- **Source data**:
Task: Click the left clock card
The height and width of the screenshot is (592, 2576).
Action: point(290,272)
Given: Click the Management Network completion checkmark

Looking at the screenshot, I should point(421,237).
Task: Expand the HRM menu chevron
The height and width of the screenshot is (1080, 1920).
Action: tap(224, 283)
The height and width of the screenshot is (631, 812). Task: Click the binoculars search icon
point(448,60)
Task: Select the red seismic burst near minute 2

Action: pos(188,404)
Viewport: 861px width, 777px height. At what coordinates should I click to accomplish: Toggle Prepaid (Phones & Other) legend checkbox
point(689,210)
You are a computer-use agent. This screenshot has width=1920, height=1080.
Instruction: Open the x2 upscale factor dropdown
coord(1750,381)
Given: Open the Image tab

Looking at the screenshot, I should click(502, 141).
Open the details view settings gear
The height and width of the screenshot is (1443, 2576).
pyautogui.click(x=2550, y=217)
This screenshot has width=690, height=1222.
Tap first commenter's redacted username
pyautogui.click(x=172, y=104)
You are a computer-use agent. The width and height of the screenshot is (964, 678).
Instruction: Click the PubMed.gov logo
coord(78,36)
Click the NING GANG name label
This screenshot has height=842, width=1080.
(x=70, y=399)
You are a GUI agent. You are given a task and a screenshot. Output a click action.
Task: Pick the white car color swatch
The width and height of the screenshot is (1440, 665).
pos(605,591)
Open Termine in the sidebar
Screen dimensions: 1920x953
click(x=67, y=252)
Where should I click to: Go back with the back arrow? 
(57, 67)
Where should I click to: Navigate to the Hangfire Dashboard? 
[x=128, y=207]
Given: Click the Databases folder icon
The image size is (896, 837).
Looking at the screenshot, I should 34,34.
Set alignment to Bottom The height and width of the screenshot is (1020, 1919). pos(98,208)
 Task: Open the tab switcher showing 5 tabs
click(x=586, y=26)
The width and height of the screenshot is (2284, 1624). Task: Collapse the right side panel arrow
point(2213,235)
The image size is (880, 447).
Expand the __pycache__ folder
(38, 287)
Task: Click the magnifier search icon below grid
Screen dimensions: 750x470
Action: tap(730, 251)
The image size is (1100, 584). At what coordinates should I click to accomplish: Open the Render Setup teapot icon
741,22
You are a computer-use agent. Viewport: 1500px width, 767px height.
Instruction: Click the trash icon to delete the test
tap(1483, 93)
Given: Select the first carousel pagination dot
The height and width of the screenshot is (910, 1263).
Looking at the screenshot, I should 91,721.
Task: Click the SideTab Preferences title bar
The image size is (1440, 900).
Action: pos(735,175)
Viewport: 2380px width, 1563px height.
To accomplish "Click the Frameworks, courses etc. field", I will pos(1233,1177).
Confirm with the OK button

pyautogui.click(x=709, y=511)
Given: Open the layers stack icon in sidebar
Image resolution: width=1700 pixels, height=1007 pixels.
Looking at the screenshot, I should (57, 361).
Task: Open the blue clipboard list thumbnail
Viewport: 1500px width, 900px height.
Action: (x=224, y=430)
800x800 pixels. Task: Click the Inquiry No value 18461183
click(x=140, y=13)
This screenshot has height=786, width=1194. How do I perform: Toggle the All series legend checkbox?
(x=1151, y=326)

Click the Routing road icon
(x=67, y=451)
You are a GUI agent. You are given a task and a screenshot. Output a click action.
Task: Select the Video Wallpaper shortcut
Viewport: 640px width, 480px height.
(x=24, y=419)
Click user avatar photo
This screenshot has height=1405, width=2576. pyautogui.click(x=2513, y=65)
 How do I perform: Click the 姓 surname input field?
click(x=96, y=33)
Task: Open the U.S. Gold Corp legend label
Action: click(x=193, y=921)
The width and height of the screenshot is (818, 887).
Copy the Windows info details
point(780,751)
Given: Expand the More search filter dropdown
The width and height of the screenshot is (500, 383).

- **Exercise aim**: Please give the lines from the line with "Task: Select the red" to the line with "pyautogui.click(x=2550, y=217)" again, changing "gear" to "cog" and leaving everything else the same.

- **Output for this task**:
Task: Select the red seismic burst near minute 2

Action: pos(188,404)
Viewport: 861px width, 777px height. At what coordinates should I click to accomplish: Toggle Prepaid (Phones & Other) legend checkbox
point(689,210)
You are a computer-use agent. This screenshot has width=1920, height=1080.
Instruction: Open the x2 upscale factor dropdown
coord(1750,381)
Given: Open the Image tab

Looking at the screenshot, I should click(502, 141).
Open the details view settings cog
The height and width of the screenshot is (1443, 2576).
pyautogui.click(x=2550, y=217)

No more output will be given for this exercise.